Perhaps E-Mail Would Be Better
Dear Miss MannerS: Upon leaving my former workplace (under good conditions), my beloved co-workers requested that I keep in touch in writing, as I was moving to a different state entirely. I gladly do so.
However, it appears that a tragic accident must have left all of their writing hands broken and useless at the same time, as I have received only one answer to my brilliant works of witty prose. Could it be that this strange affliction is curable? They were chaste at the mention of my reporting their etiquette faux pas to Miss Manners!
Gentle Reader: The trouble with using Miss Manners to scare people is that she tries to look at things from everyone’s point of view. And while she commends you for writing to your former co-workers, she understands that they may never have intended it to be a full-fledged correspondence.
More likely, they intended it at the time but later realized that it would not be the same as chatting with you every day. It’s not just that it would require more effort, but they could no longer assume you would be interested in the minutiae of the work day and are not sure what else they could write. Workplace relationships, however cordial, are not the same as friendships, where there is a personal history.
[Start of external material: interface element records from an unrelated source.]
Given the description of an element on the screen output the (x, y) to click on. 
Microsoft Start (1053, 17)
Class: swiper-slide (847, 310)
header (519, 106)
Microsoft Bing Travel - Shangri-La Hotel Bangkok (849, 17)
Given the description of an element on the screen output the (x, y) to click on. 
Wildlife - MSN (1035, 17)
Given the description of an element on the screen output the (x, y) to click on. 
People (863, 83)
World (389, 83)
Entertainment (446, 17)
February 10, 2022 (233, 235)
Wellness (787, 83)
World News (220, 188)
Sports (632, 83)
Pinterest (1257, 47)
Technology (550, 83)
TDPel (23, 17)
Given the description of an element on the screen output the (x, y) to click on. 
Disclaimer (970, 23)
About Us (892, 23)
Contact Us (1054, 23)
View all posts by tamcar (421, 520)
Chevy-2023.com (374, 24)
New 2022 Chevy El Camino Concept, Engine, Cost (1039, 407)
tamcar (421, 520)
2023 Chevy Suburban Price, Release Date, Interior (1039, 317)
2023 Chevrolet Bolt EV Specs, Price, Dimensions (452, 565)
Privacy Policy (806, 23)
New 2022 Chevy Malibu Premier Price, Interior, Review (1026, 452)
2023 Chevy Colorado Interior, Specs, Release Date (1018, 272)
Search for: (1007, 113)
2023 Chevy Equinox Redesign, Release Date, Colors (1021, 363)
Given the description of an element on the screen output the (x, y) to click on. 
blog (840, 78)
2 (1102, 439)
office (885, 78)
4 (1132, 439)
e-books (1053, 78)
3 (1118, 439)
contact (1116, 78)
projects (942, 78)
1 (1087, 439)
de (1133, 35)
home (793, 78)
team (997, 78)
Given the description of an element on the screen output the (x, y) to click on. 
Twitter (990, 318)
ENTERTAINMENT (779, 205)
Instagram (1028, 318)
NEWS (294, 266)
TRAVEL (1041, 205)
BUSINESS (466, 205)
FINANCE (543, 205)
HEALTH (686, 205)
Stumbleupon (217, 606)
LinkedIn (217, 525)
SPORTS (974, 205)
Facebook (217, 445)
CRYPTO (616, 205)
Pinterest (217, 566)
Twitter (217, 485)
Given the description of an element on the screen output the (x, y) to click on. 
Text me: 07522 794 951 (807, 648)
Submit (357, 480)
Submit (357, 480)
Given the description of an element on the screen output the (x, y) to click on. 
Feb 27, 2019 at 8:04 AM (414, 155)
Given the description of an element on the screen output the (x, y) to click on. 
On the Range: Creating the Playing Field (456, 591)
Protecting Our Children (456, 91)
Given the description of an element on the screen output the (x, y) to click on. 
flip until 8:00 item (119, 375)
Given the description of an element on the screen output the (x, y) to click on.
Not that Miss Manners wants to discourage you from maintaining these warm ties. But sometimes keeping in touch requires a very light touch.
And although Miss Manners never thought she would live to say this, letters seem somewhat formal for that. She thinks you would find that an occasional cheery e-mail, which is closer to the sort of pleasant, spontaneous and trivial exchanges you enjoyed when you worked there, would be more likely to attract a response.
Dear Miss Manners: Year after year, I receive subtle hints from my children, who are parents themselves, that I should give them gifts for Mother’s Day, as they give gifts to me.
I have always given them cards, but I feel that gifts on that occasion should be limited to children honoring their mother and to the husband honoring his wife, since she is the mother of his children.
When Mother’s Day or Father’s Day becomes just another occasion to exchange gifts, I think we lose the meaning and purpose of honoring the parents who bore and raised us. I enjoy pampering my mother on that special day as well as being pampered by my own children, but not the other way around!
Gentle Reader: Motherhood should have its rewards, Miss Manners agrees, but she is afraid that retirement isn’t one of them. It is time to remind your children that they can’t always be the center of attention, and that sometimes they must do what Mother wants even if they don’t agree with her.
Miss Manners follows your point about not generalizing Mother’s Day to include all mothers, but she got lost when you ventured into why it was right to send them Mother’s Day cards but not presents.
Never mind. It is sufficient for her, as it should be for your children, that you are the mother and you say so.